The State will revoke the priority usage of domestic equipment, personnel and services in China's joint oil explorations with foreign companies early next year, said a senior government official.
Zhong Weizhi, director-general of the Department of Geography Exploration under the Ministry of Land and Resources, said this is part of the State's amendment on two sets of regulations for exploiting offshore and onshore petroleum resources in co-operation with foreign parties, which were formulated in 1982 and 1993.
"Some of the regulations involve protective articles on domestic companies and must be changed before China's entry into the World Trade Organization," he said.
Sources from the State Economic and Trade Commission said the amendment, the first of its kind, is also expected to rule out the mandate on technology transfer from overseas companies during the contract period.
An analyst said the move will greatly boost the co-operation between Chinese and overseas oil companies.
Sources also said the amendment will extend the exclusive right of joint onshore oil exploration with overseas oil companies to China Petrochemical Corp (Sinopec Group), one of China's oil giants along with China National Petroleum Corp (CNPC).

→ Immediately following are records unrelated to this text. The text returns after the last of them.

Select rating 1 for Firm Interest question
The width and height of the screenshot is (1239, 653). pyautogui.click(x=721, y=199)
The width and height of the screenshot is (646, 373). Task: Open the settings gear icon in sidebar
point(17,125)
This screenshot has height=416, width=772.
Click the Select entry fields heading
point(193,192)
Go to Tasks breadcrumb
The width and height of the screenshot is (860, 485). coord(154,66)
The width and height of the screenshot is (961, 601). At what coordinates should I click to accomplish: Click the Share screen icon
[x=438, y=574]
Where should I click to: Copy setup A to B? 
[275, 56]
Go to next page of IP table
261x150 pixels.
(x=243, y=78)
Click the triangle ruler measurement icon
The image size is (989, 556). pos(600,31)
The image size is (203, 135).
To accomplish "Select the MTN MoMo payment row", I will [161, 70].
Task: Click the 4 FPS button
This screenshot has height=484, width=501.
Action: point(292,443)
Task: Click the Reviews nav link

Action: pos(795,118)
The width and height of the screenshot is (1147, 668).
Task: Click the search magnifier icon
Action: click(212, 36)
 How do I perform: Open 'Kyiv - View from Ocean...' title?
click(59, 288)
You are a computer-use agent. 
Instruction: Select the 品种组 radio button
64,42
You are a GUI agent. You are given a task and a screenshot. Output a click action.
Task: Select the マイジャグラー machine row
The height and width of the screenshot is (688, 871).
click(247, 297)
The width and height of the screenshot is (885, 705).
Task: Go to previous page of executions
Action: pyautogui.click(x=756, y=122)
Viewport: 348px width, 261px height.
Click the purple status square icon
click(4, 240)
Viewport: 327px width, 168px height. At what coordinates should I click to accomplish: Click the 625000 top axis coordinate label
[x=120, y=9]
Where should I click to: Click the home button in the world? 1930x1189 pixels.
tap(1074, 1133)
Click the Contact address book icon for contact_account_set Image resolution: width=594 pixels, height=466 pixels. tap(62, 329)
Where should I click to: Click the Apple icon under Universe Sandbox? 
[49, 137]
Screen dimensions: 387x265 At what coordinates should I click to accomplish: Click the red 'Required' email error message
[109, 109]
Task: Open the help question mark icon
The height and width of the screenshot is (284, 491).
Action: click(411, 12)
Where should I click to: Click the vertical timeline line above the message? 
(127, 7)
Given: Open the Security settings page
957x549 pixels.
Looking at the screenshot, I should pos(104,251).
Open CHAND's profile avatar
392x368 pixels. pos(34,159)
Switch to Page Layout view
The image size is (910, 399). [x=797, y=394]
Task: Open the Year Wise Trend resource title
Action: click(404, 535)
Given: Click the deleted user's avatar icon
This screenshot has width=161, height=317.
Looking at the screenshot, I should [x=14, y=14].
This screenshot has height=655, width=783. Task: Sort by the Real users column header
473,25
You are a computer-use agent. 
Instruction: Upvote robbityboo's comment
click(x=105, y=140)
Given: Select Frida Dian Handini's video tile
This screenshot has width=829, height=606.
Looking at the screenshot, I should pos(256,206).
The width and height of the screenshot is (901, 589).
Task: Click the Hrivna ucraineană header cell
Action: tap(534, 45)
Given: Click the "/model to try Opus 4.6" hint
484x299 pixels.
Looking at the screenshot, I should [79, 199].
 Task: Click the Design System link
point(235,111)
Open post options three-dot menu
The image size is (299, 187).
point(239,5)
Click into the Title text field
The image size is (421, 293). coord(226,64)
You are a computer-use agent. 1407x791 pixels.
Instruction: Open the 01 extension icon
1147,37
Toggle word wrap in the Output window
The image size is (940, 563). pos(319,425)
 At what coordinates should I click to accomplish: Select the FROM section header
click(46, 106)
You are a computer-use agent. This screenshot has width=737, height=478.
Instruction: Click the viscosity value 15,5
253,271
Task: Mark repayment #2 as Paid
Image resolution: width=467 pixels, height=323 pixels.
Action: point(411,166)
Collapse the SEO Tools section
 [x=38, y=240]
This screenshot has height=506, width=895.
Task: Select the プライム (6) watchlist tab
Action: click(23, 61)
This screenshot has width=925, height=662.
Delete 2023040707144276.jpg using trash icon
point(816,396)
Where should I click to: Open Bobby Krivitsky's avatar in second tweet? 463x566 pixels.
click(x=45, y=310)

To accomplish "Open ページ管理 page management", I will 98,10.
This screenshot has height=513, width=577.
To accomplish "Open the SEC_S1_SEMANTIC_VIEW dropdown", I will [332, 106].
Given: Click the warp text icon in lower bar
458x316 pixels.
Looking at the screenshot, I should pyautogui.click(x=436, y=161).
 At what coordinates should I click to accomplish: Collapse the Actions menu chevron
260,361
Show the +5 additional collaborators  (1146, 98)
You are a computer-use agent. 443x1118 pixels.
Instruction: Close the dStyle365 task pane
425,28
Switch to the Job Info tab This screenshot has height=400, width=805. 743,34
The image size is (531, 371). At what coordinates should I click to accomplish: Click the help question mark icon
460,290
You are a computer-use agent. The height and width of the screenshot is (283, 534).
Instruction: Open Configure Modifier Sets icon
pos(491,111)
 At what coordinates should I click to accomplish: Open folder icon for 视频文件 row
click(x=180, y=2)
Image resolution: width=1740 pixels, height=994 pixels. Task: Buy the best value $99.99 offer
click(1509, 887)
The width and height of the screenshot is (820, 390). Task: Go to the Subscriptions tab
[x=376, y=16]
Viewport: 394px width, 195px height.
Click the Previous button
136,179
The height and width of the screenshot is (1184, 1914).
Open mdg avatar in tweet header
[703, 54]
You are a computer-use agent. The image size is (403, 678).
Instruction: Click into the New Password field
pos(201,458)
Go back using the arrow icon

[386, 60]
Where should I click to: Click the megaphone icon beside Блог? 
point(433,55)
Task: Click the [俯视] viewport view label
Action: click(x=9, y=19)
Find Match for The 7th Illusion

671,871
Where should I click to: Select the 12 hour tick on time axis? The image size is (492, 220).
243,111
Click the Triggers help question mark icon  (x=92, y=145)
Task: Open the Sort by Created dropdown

No other oil companies will be authorized to co-operate with foreign oil companies to launch onshore oil exploration, he said.
The monopoly of China National Offshore Oil Corp (CNOOC) on offshore oil exploration will remain intact, he added.
In a sweeping restructuring of its energy sector in 1998, the State divided the industry between two State-owned oil giants - China National Petroleum Corp and Sinopec Group. After the reshuffle, CNPC has controlled oil assets in the north and west of China, and Sinopec Group the rest, including Shengli oilfield, the nation's second largest, in Shandong Province.
According to the current regulation, CNPC is the only domestic oil company to co-operate with overseas companies to tap oil resources on Chinese soil.
To date, CNPC has signed more than 30 oil contracts with overseas oil companies introducing foreign capital of US$1 billion. CNOOC has inked 146 contracts with 70 oil firms from 18 countries and regions since its establishment in 1982.
Sources said the recent amendment is a minor modification of the regulations and will not touch on big issues, such as the construction of oil pipelines and product sharing contracts.
But Li Runsheng, director of the Policy and Regulation Department of the State Administration of Petroleum and Chemical Industries, urged the government to call off the restrictions on Chinese companies as operators and purchasers as soon as possible.
"These restrictions have dampened the enthusiasm of foreign investors to some degree," he said.
According to current practices, domestic oil companies usually hold 51 per cent of the exploration projects and foreign companies hold the rest.